El enredo jurídico de Clinton es complicado de entender, porque uno nunca sabe si se trata de descubrir dónde está el pecado: en que el Presidente mintió, en que invitó a una subalterna a jurar en falso, en que trató de inducirla a ella a que desviara mediante mentiras el trabajo de la justicia, en que al demostrarse que tuvo sexo oral se confirma que invitó hace mil años a Paula Jones a que lo tuvieran, en que el Presidente de la República no se puede bajar los pantalones en la Casa Blanca o en que un marido tiene prohibido por Dios ponerle los cuernos a la señora.Lo único que queda claro es lo más aberrante de todo: Bill Clinton no puede mentir sobre su vida privada. Esa tontería pone en tela de juicio todo el principio de la privacidad que ha desarrollado la cultura occidental durante siglos, y ahora resulta que el Presidente ni siquiera tiene derecho a guardar silencio ante las preguntas sobre su vida sexual. Es una locura.

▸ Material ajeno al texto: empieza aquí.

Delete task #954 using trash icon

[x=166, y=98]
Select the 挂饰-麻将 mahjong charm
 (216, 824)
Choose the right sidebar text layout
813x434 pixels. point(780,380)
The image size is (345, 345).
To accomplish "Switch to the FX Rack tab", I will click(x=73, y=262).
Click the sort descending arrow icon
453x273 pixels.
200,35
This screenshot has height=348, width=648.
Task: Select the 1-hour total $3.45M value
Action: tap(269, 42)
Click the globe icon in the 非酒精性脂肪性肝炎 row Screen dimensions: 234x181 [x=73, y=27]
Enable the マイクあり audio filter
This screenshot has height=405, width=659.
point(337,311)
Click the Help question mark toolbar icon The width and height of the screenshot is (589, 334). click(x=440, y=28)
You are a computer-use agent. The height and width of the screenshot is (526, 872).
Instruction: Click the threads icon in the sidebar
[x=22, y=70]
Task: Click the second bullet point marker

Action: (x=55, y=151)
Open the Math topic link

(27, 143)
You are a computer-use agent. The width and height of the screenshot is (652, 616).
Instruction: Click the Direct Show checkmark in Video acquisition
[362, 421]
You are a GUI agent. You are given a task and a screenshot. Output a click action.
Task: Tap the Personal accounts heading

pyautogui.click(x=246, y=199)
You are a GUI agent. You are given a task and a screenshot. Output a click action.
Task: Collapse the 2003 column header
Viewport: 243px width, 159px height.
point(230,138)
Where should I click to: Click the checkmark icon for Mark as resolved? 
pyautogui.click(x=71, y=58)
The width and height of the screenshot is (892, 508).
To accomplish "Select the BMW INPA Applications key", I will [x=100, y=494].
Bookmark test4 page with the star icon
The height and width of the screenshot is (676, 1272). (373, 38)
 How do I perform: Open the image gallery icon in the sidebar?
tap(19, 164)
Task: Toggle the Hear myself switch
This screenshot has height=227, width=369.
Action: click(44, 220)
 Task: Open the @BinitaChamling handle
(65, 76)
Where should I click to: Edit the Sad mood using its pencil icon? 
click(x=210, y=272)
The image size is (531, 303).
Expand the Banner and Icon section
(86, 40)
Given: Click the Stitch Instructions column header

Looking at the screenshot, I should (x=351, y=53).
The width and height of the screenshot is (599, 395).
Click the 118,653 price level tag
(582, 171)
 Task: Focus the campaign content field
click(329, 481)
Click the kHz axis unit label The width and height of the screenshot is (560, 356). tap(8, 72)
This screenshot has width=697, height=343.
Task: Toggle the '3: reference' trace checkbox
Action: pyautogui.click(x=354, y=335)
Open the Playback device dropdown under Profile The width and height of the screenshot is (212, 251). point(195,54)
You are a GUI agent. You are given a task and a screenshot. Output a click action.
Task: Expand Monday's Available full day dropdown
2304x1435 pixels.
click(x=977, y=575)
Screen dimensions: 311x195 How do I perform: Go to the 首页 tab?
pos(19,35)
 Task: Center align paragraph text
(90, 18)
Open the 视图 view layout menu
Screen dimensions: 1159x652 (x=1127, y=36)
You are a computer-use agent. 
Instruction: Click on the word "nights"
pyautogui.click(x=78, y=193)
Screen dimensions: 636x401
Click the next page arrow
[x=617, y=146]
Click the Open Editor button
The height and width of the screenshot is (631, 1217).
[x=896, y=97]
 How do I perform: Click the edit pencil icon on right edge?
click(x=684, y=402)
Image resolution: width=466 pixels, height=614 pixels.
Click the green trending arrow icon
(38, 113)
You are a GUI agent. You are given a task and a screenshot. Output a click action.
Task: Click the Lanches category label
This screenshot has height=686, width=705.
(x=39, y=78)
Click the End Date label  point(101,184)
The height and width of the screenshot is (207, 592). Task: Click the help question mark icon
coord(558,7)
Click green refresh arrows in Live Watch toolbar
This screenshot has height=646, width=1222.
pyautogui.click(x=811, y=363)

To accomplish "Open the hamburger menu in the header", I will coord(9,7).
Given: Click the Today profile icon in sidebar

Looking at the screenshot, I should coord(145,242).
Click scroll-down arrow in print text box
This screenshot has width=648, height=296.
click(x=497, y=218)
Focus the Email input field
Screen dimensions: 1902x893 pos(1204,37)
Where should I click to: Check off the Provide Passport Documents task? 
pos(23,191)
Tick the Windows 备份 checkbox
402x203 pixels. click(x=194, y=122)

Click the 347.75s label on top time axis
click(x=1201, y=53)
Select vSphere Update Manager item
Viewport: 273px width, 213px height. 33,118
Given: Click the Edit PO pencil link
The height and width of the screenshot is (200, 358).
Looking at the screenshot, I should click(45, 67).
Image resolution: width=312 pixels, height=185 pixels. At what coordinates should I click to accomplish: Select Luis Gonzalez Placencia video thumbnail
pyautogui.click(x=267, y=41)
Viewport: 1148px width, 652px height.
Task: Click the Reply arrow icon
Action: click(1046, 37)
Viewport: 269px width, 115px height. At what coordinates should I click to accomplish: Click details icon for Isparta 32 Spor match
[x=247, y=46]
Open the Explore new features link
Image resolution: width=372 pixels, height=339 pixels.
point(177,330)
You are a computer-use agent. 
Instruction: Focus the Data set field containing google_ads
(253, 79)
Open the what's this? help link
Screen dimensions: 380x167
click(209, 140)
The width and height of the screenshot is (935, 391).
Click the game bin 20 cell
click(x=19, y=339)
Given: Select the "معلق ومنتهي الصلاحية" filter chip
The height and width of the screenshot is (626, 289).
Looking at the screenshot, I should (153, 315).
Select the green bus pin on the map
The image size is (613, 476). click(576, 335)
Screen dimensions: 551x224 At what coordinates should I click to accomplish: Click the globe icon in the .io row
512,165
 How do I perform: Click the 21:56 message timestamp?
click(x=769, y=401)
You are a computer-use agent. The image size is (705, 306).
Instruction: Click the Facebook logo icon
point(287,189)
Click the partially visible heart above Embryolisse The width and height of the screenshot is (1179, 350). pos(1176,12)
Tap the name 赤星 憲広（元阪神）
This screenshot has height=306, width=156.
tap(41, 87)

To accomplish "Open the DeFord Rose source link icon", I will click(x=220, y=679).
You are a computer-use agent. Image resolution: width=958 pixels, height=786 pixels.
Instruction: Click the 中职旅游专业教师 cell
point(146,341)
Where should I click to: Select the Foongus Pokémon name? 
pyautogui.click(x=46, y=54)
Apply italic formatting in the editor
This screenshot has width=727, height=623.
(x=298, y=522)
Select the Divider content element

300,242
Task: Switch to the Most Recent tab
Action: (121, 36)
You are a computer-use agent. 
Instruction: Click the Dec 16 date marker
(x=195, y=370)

Porque además en todo este proceso a nadie le importa si el Presidente tiene o no tiene relaciones sexuales extramaritales, y a nadie le importa porque de Hillary Clinton para abajo todo el mundo asume que el Presidente gringo sí las tiene. Aquí lo que hay es un juego extraño, en el que la demostración judicial de que el Presidente dijo una mentira sobre su vida privada se convierte en cabeza de uno, dos, tres o más procesos.La privacidad como concepto tiene que excluir la discusión pública sobre la verdad o la mentira de los comportamientos que han tenido lugar en ese ámbito reservado. Clinton tiene tanto derecho a mentir como a decir la verdad sobre su vida privada porque en ese espacio todo ser humano tiene los privilegios de un monarca. Es la definición del concepto, del derecho y de la propia palabra 'privado'.Otra cosa es que en la privacidad se cometa una infracción a una norma del derecho, momento en el cual el asunto se convierte en público, por sí mismo, y no por la peregrina tesis, muy de moda por estos días, de que todo lo que hace un hombre público es por obligación de dominio público.Pero insisto en que el asunto es tan estúpido como peligroso. Por un lado se ve ridículo el planeta volcado a ventilar las vergüenzas de un presidente gringo, como si los chirridos de la cama de Abraham Lincoln tuvieran más importancia que cualquiera de los temas serios de la humanidad. Pero por el otro hay dos riesgos: que la relación de fuerzas entre demócratas y republicanos cambie en forma sustancial si el fiscal tumba a Clinton por un problema de sábanas, y que se establezca el precedente de que un fiscal se puede meter en la vida privada de la gente, no para encontrar un delito sino para crearlo.Claro que en medio de este debate mundial sobre los atributos de Clinton hemos aprendido muchas cosas. Por ejemplo, que aquí hay un reguero de intereses judiciales y políticos y no solo anécdotas sexuales de un hombre poderoso. Los abogados de Paula Jones están interesados en que se demuestre que a Clinton sí le gusta el sexo oral, para acercarse a la demostración de que acosó a esa mujer hace años con una propuesta similar.
Aprendimos que el fiscal quiere que se diga que Clinton mintió y que obligó a mentir a la Lewinsky, para que se configuren el perjurio, la obstrucción de la justicia o ambos delitos. También aprendimos que los republicanos quieren tumbar a Clinton para volver al poder en las próximas elecciones. Y aprendimos que más que Estados Unidos, la verdadera potencia es el propio presidente Bill Clinton.